Top of Data for this task

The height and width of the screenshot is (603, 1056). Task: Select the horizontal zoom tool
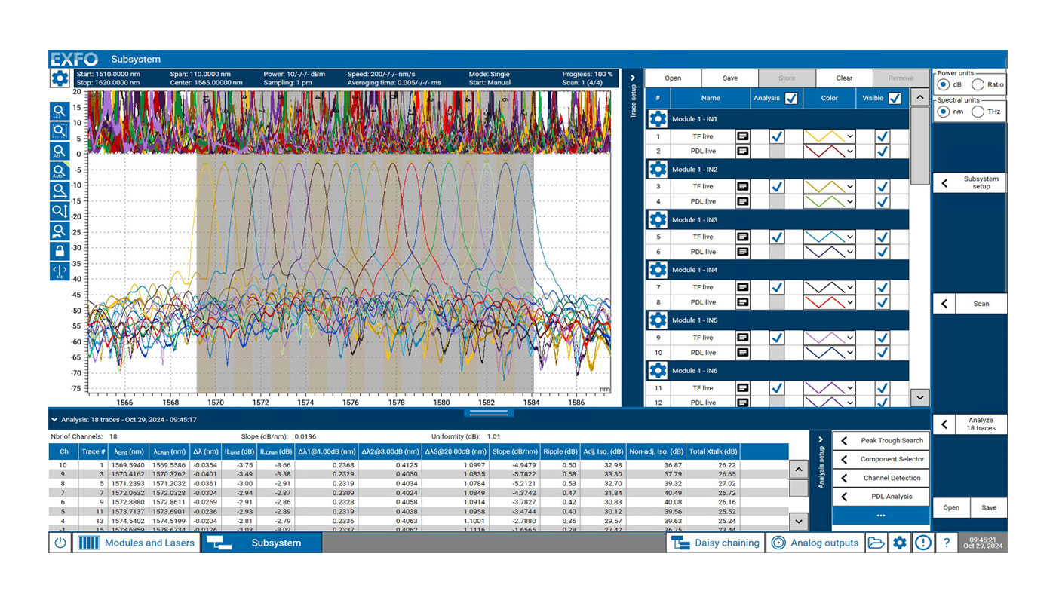pyautogui.click(x=60, y=191)
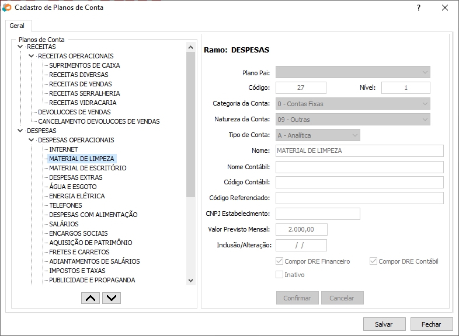Collapse the RECEITAS tree node
The width and height of the screenshot is (459, 336).
(x=20, y=47)
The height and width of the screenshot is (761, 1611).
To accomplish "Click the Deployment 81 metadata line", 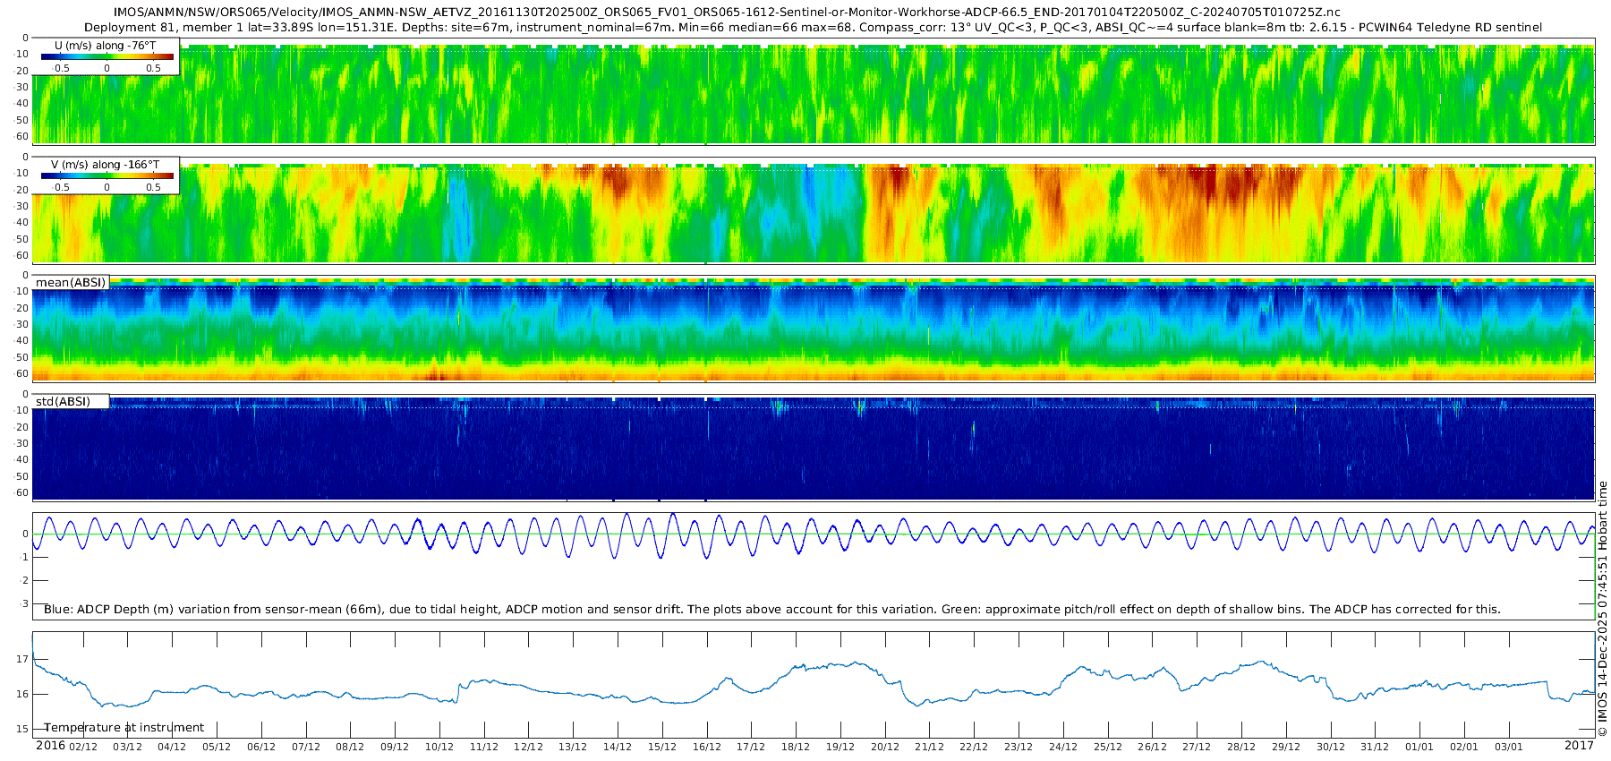I will (x=813, y=28).
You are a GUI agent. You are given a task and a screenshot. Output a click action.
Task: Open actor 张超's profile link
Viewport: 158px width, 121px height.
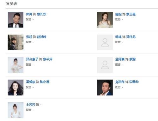click(29, 37)
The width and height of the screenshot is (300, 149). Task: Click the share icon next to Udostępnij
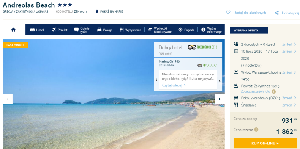[x=276, y=13]
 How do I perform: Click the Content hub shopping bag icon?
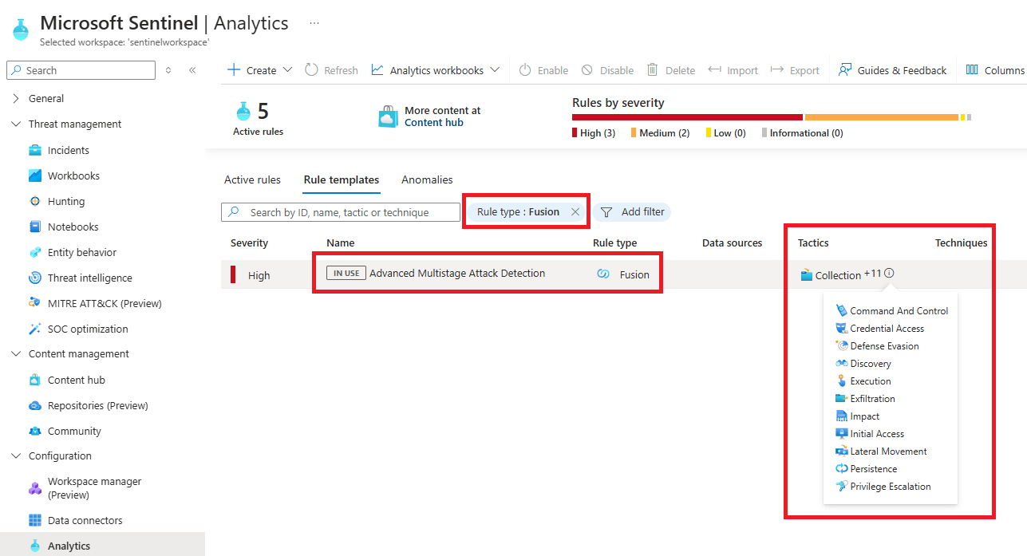click(388, 116)
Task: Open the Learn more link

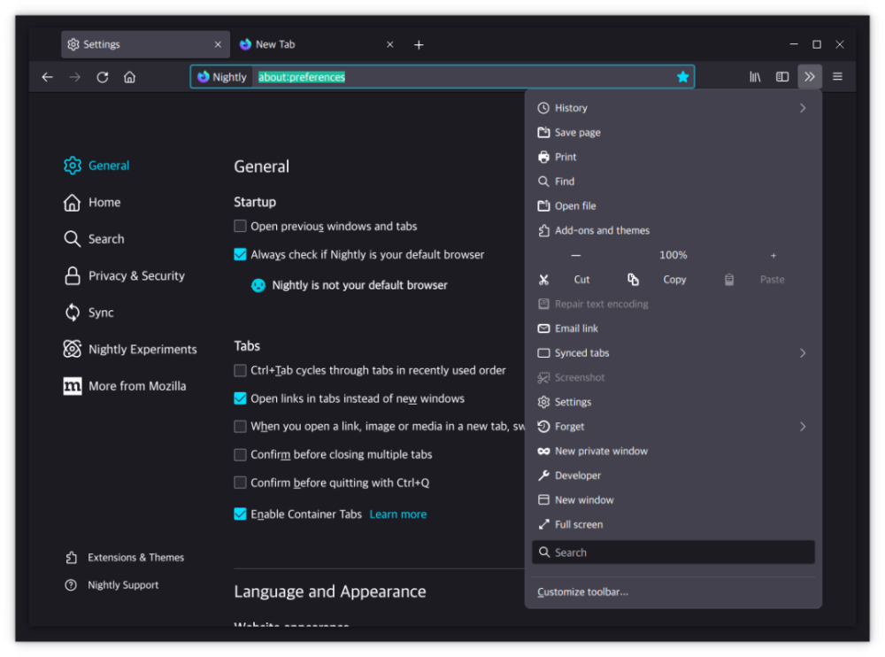Action: coord(397,514)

Bottom of Data for this task

Write out again the lines from the one with "Viewport: 158px width, 121px height." through the end of the records exactly, without any of the pictures.

Answer to this task:
Viewport: 158px width, 121px height.
click(29, 37)
The width and height of the screenshot is (300, 149). Task: Click the share icon next to Udostępnij
[x=276, y=13]
 How do I perform: Click the Content hub shopping bag icon?
click(388, 116)
Task: Open the Learn more link

Action: coord(397,514)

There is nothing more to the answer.